On ne devient pas ce que l’on est uniquement en raison de ses origines
Le sociologue Gérald Bronner explore les vertus et les excès du questionnement sur nos origines.
«Qui suis-je?» n’est pas réductible à «d’où viens-je?». Pourtant, l’idée répandue à travers les romans ou les séries que la personnalité d’un héros ou d’un ennemi est déterminée par des traumatismes subis durant l’enfance a fait du poids des premières expériences une mythologie moderne. Dans Les Origines (1), le sociologue Gérald Bronner démonte cette croyance que «le dolorisme devient le cours normatif de la question des origines». Il est commode, ce dolorisme. Par contraste, il valorise l’«héroïsme social» de ceux qui l’entretiennent. «Le passé nous sert […] souvent à nous exonérer de beaucoup de nos responsabilités», estime aussi l’auteur.

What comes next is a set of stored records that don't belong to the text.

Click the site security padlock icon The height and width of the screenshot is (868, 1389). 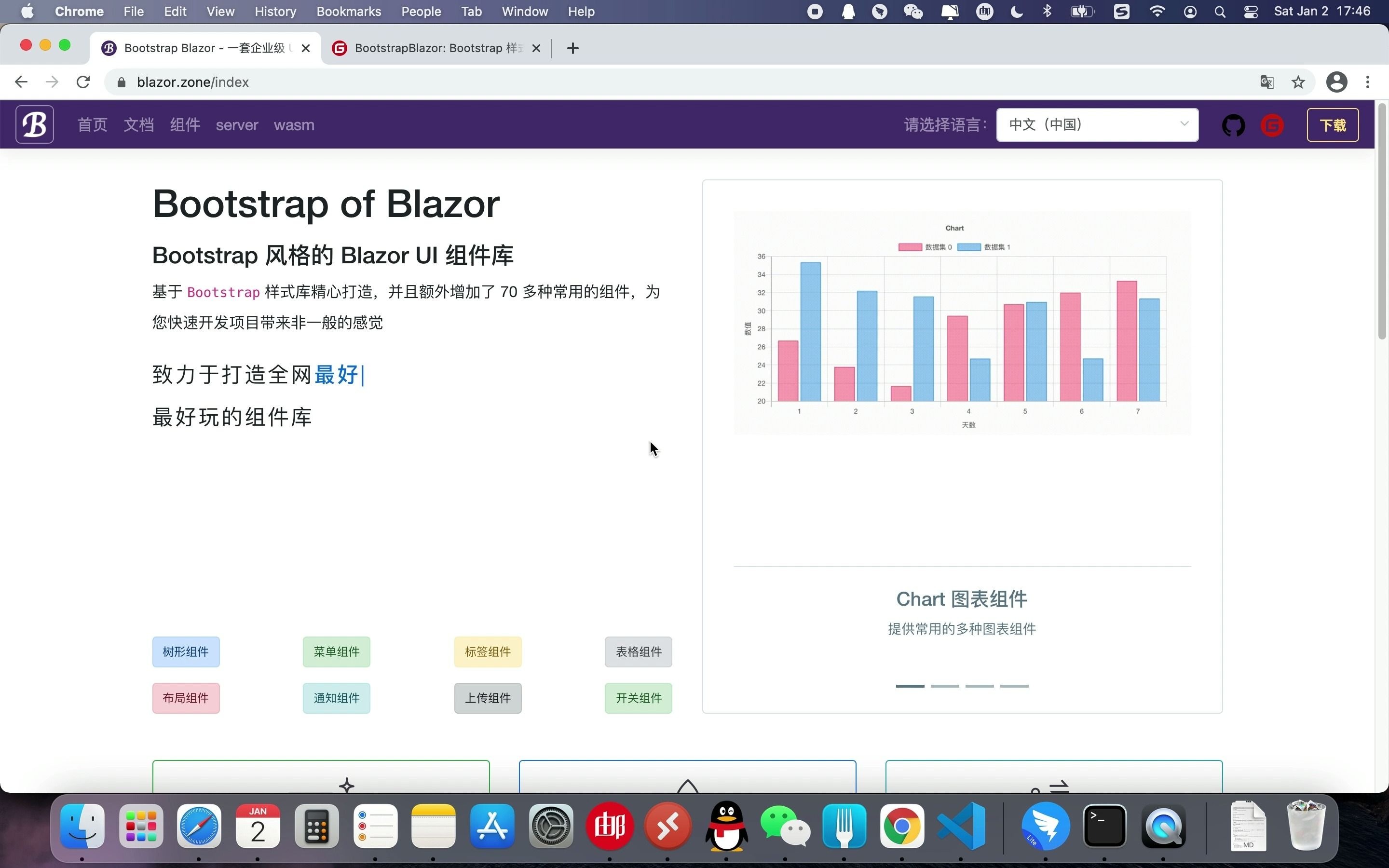121,81
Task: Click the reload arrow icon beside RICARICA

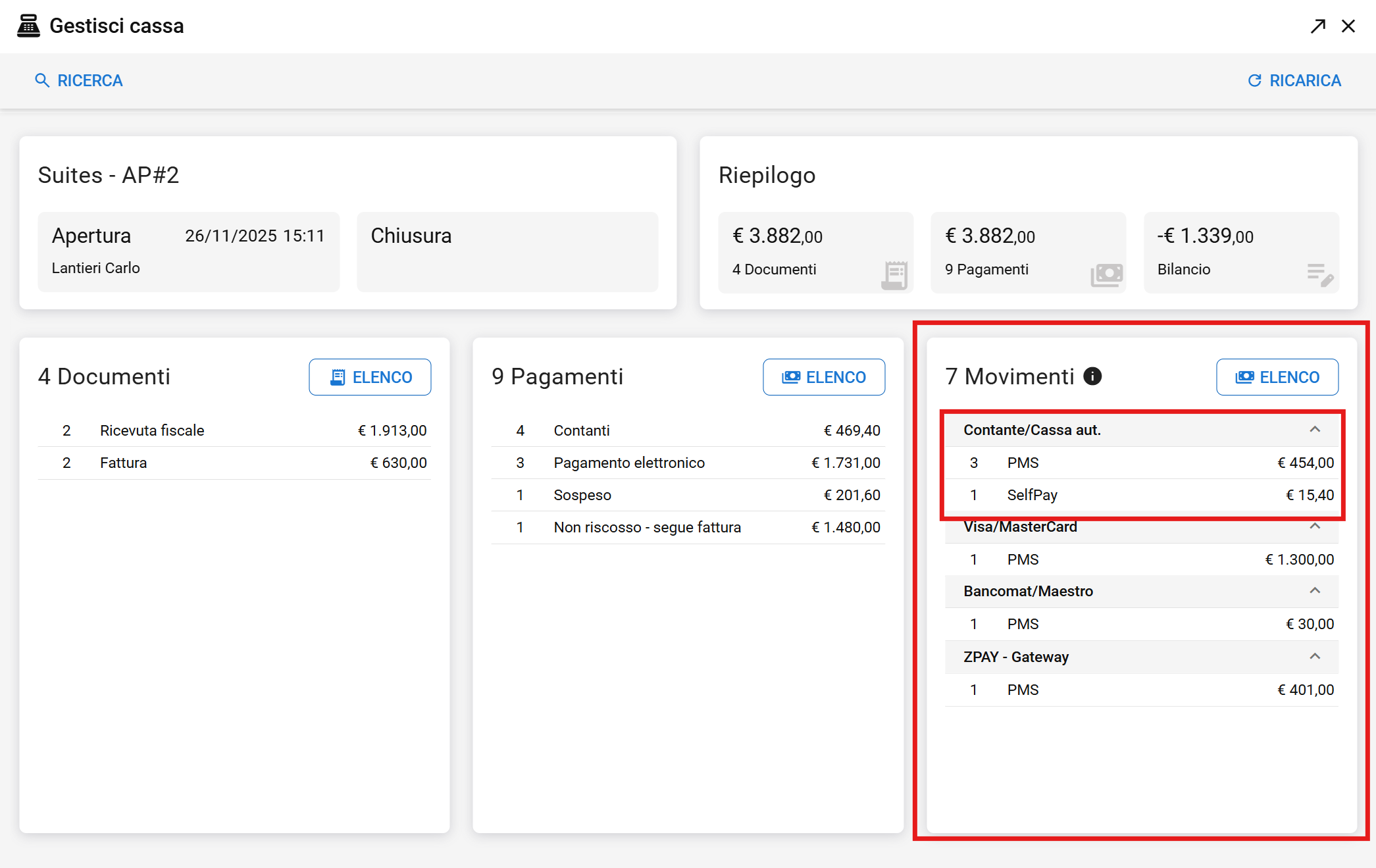Action: [1255, 80]
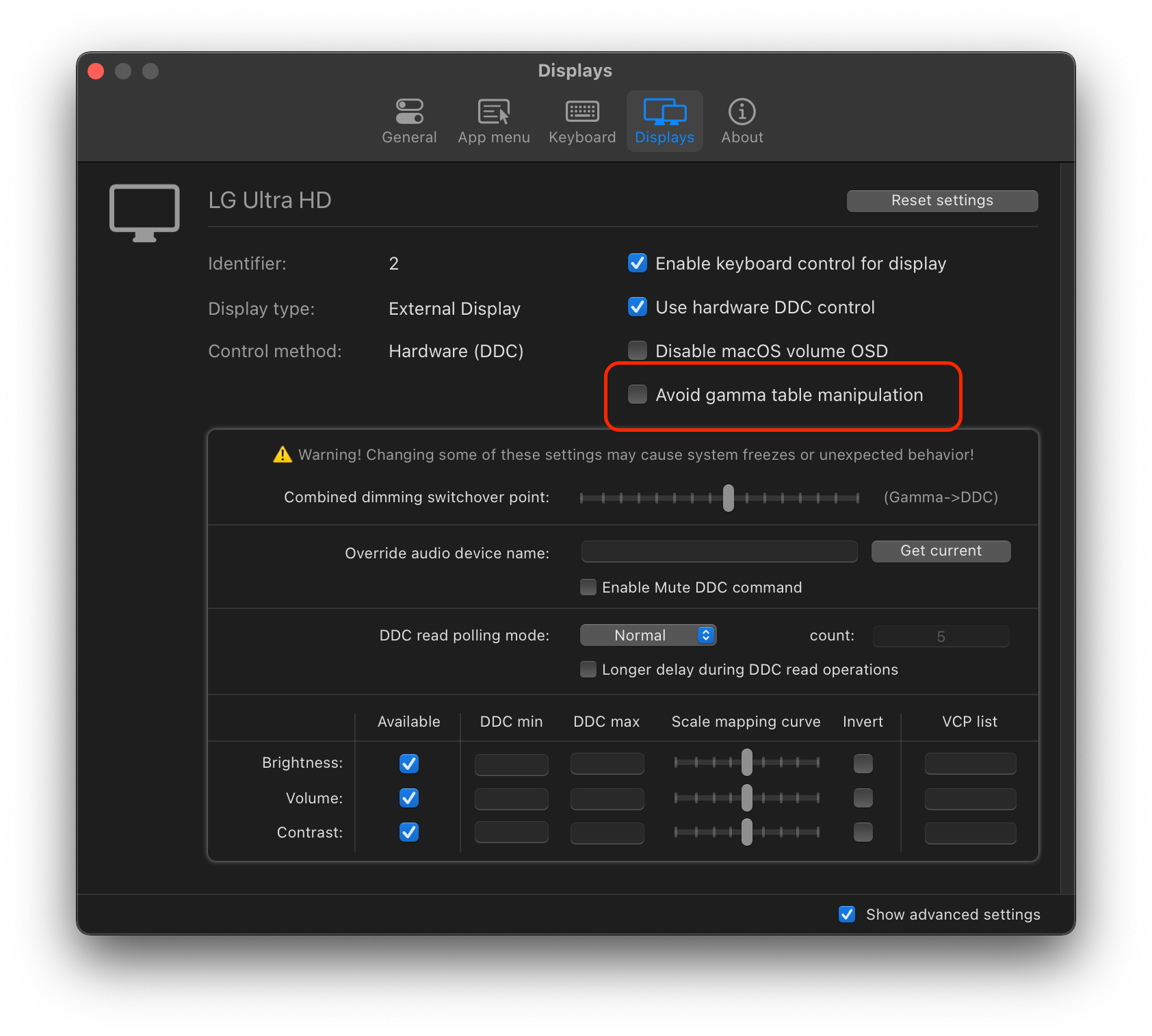Click the Reset settings button
The width and height of the screenshot is (1152, 1036).
[x=941, y=200]
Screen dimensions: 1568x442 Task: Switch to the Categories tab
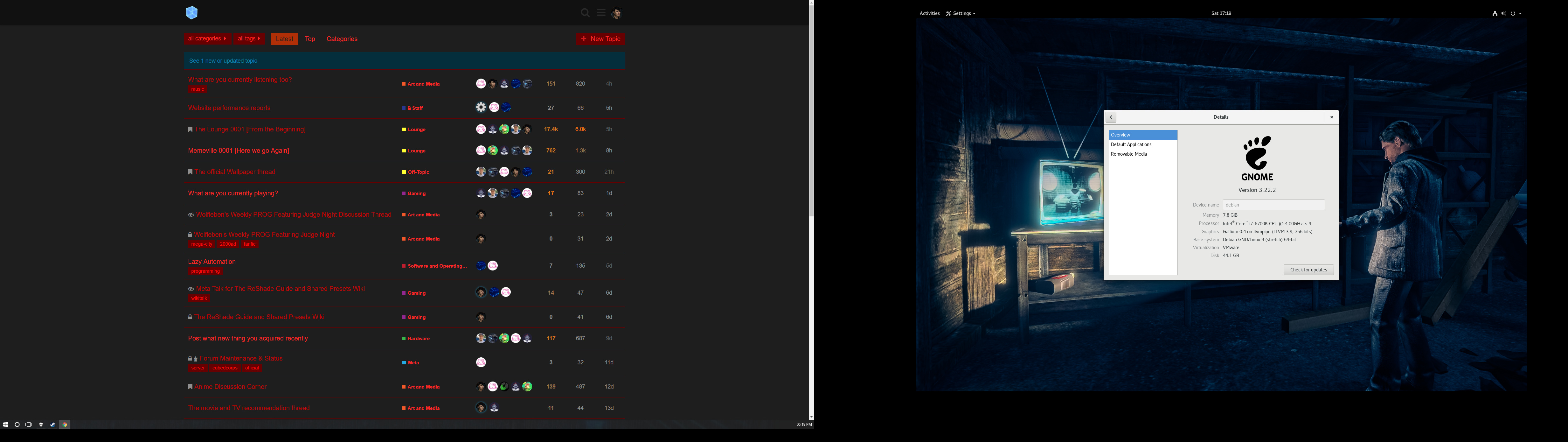342,39
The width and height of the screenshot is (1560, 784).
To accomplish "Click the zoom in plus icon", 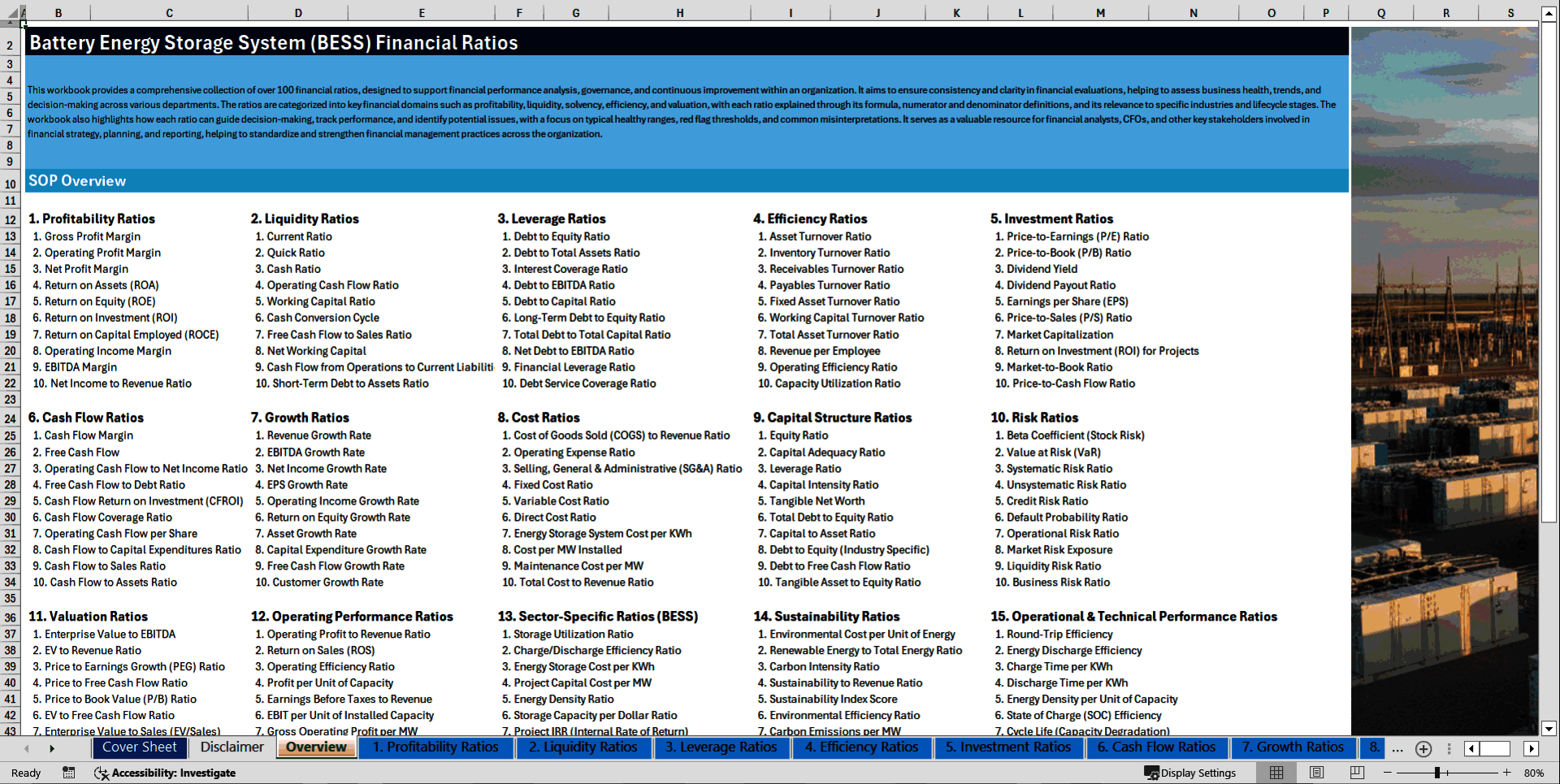I will pos(1506,773).
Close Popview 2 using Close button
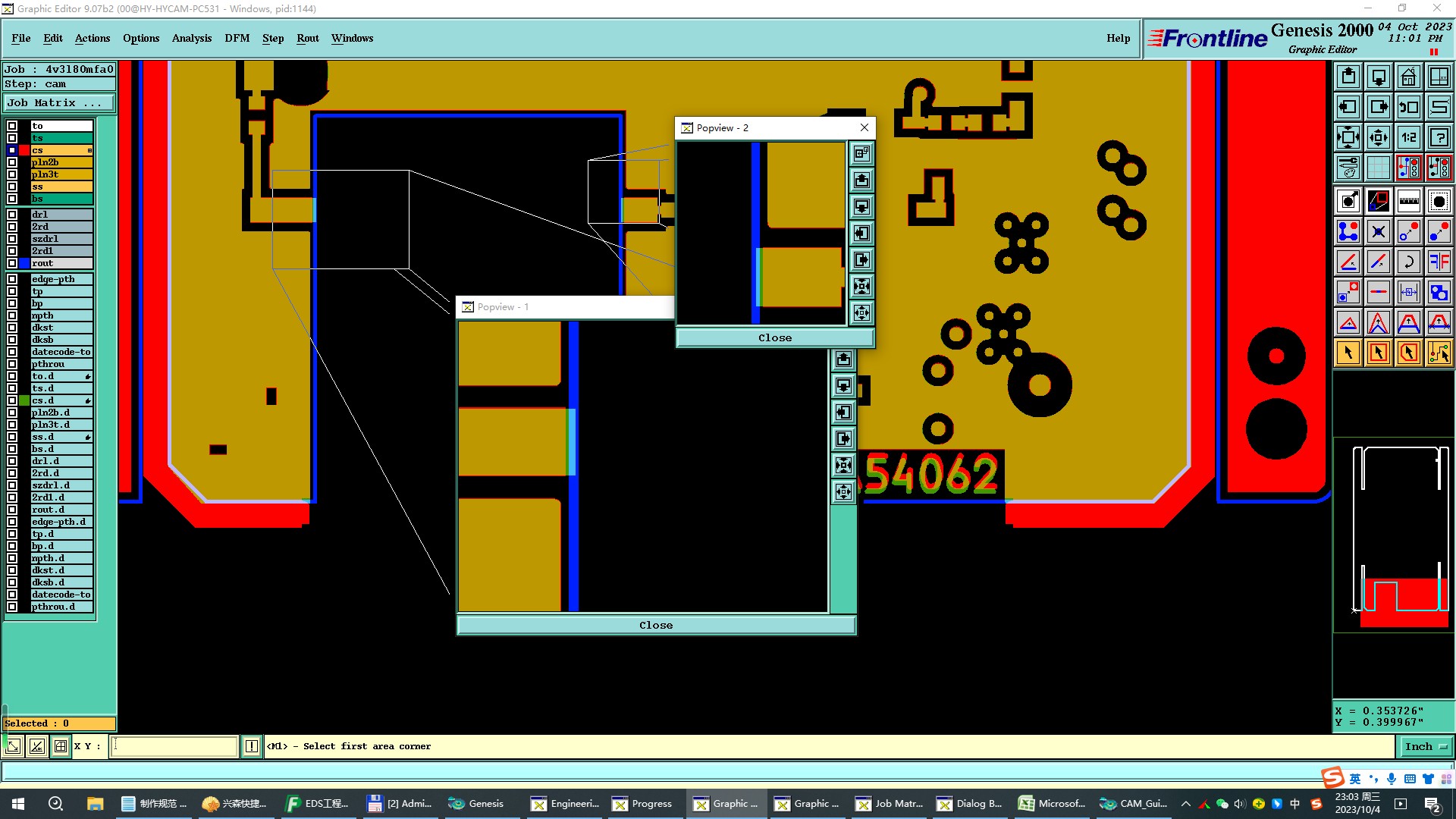 [x=774, y=337]
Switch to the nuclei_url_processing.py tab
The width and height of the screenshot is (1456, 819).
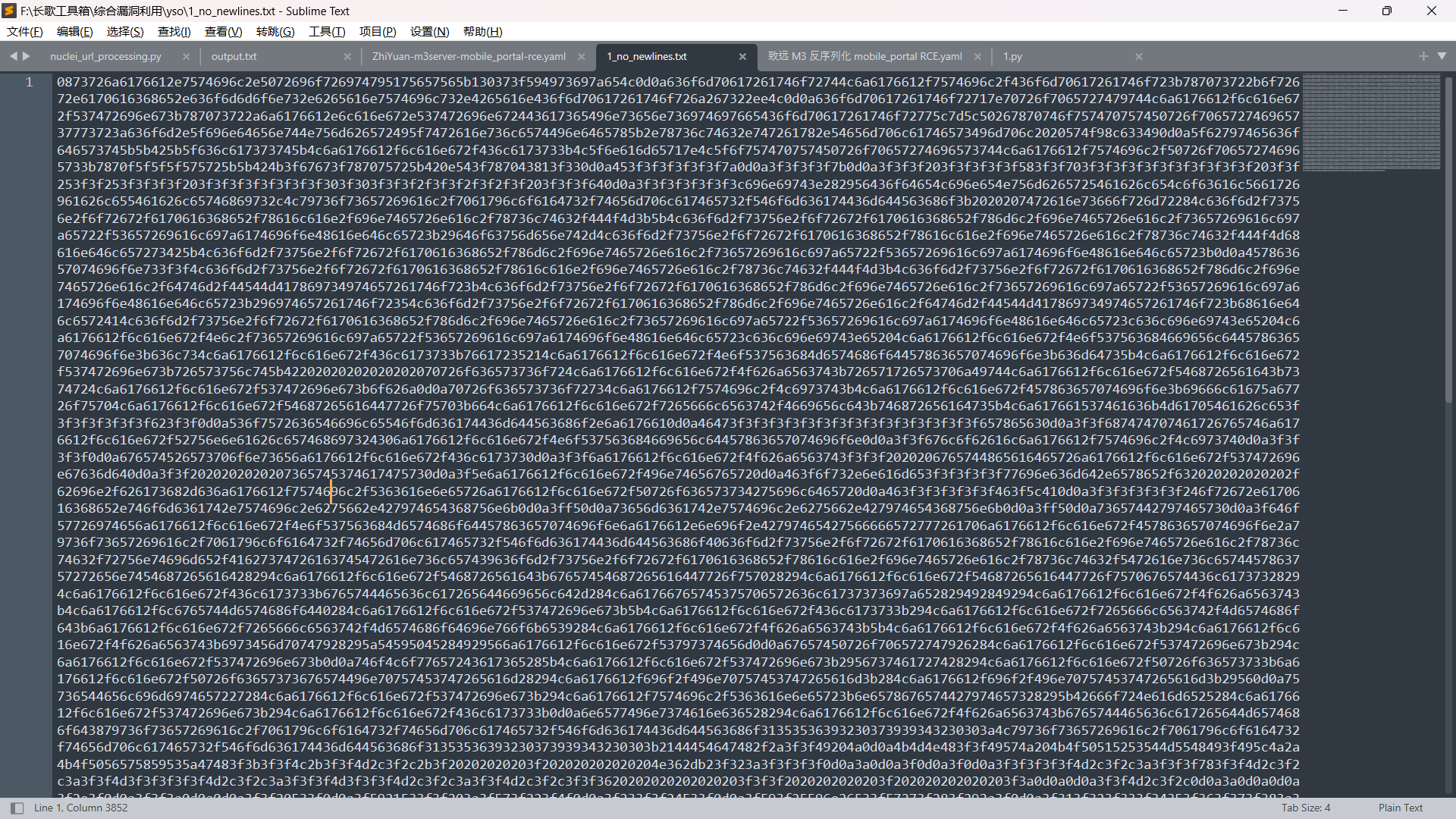(105, 57)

Le grand intérêt de l’essai de Gérald Bronner est de conjuguer son expertise de représentant de la sociologie cognitive et son expérience intime de personnalité «transclasse», garçon issu d’un milieu modeste du nord-est de la France devenu professeur des universités. Ce n’est pas dans la confrontation avec quelque traumatisme que, lui, a trouvé les ressources pour devenir ce qu’il est devenu, mais plutôt dans «le sentiment de différence, d’ennui, l’urgence de trouver une échappatoire» et aussi dans quelques rencontres déterminantes. Les Origines comprend ainsi des pages très touchantes sur l’obsession de la propreté que sa mère a développée comme pour transcender l’assignation de la famille à une classe sociale, ou sur le recours à une certaine violence que la quête d’intégration à son environnement imposait à l’auteur.
Gérald Bronner est persuadé que «le social et le biologique s’entrelacent pour faire de nous ce que nous sommes», des êtres hybrides. Et c’est bien ainsi. Rien ne sert de fantasmer des origines qui ne nous appartiennent pas.